I finished with the phone before I finished with my dump. This presented a problem, as my pockets were crumpled on the floor by my ankles. So, I rested the phone on the toilet paper dispenser, and sat there pondering my diet.
Finished with my business, I got up and started washing my hands. Soon I heard footstepts outside the door, and suddenly remembered where my phone was.
Time was short. I leapt into action. I cleared the bathroom floor in a single jump, trying to get into the stall before the intruder could arrive. But it was too late. I heard that unmistakable change in background noise, accompanied by a soft squeaking, that indicates a door opening.

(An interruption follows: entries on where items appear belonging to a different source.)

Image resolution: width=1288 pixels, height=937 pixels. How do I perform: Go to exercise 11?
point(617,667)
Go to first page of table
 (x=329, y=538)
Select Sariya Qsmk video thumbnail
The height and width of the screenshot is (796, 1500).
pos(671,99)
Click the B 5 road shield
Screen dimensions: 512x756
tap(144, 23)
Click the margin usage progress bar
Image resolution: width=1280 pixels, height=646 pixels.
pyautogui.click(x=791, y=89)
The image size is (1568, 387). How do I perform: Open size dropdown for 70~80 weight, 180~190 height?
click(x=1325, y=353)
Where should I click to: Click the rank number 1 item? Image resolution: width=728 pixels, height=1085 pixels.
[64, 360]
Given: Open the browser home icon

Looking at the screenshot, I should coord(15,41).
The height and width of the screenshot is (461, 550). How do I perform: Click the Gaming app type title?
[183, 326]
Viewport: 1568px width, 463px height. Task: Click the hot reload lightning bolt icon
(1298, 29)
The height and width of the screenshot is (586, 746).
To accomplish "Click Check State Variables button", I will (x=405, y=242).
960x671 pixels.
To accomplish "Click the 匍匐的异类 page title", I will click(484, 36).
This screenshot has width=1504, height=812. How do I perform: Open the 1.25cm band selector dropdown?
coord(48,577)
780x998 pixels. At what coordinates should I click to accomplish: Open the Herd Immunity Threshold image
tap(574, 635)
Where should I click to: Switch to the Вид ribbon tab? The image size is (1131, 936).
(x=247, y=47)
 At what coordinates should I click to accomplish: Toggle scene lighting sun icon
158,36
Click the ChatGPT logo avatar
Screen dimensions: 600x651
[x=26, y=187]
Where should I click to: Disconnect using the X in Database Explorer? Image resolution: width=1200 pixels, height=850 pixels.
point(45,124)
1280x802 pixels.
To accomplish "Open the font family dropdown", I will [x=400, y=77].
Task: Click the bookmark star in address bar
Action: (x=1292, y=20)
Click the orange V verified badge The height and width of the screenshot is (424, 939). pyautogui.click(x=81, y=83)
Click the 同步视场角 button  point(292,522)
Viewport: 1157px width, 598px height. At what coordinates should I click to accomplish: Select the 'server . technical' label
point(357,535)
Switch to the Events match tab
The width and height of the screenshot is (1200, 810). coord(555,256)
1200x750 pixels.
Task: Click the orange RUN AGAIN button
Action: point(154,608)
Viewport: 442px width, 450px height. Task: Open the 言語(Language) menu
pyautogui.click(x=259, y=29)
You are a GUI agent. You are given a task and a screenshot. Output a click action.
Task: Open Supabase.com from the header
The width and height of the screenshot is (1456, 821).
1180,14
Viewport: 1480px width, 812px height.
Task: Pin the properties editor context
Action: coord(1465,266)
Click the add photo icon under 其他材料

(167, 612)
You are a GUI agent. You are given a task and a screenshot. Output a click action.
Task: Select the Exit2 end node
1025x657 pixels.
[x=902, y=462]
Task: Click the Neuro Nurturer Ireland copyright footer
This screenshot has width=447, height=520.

On the ground in an awkward position after my hop, head tilted forward, arms extended backwards for balance, I looked towards the door, and saw a man I didn’t know standing there. I froze in this bizarre pose, like some kind of amateur contortionist, and looked at him bug-eyed. He stared at me, with an inscrutable look on his face. In the background, the sink was still running. After what seemed like an eternity, I straightened out, grimaced, and quickly snatched my phone from the stall, careful to avoid his gaze.
He walked past me, chuckled, and said “Don’t worry, I wouldn’t have stolen it.” And proceeded to use the urinal.